┌────────

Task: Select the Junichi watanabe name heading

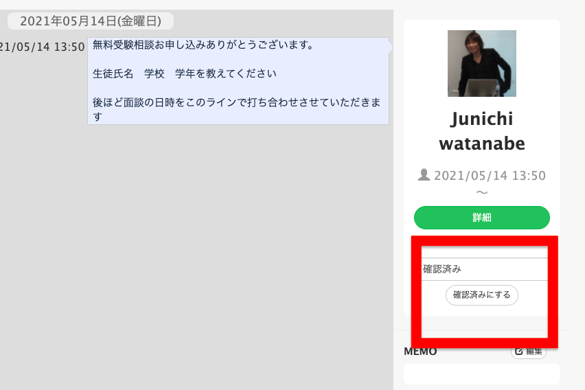Action: click(481, 131)
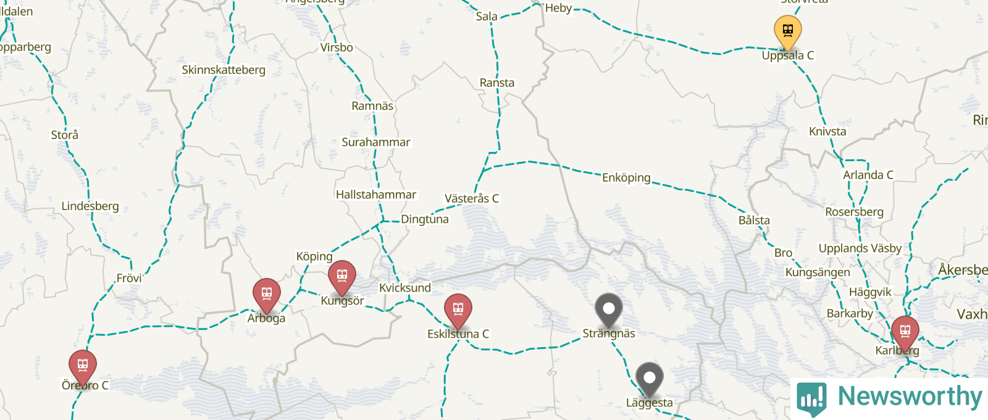Click the Bålsta station label

(x=754, y=221)
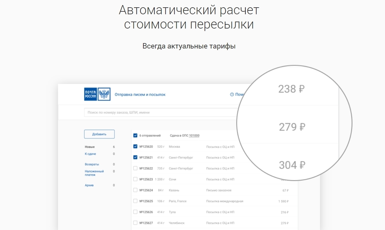Screen dimensions: 385x230
Task: Click the Почта России logo
Action: tap(90, 94)
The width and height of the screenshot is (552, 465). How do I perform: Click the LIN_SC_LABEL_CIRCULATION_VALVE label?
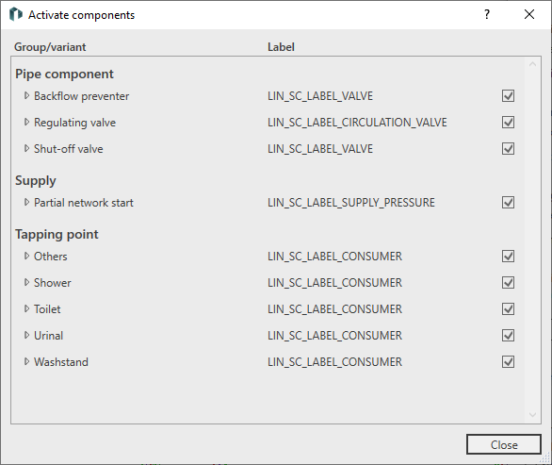357,123
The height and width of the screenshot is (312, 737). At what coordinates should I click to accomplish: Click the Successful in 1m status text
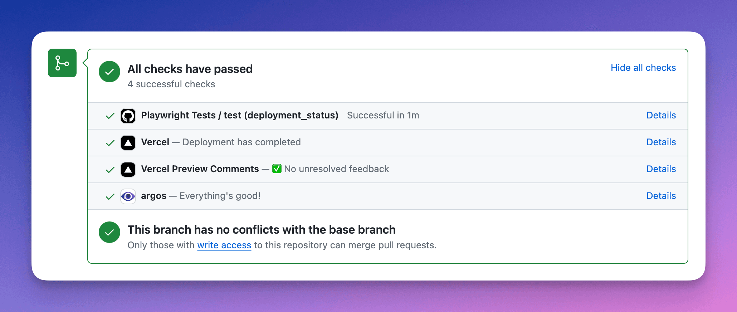[x=383, y=115]
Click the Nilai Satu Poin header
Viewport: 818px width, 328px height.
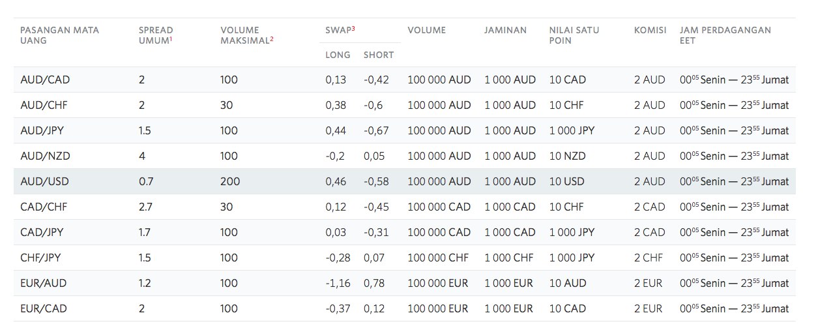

└────────

Assignment: Restate, word for word, each line from the line containing "The width and" through the end of the entries above; the pictures are not part of the copy.

Solution below:
The width and height of the screenshot is (552, 465). How do I perform: Click the LIN_SC_LABEL_CIRCULATION_VALVE label?
357,123
The height and width of the screenshot is (312, 737). At what coordinates should I click to accomplish: Click the Successful in 1m status text
[x=383, y=115]
Click the Nilai Satu Poin header
Viewport: 818px width, 328px height.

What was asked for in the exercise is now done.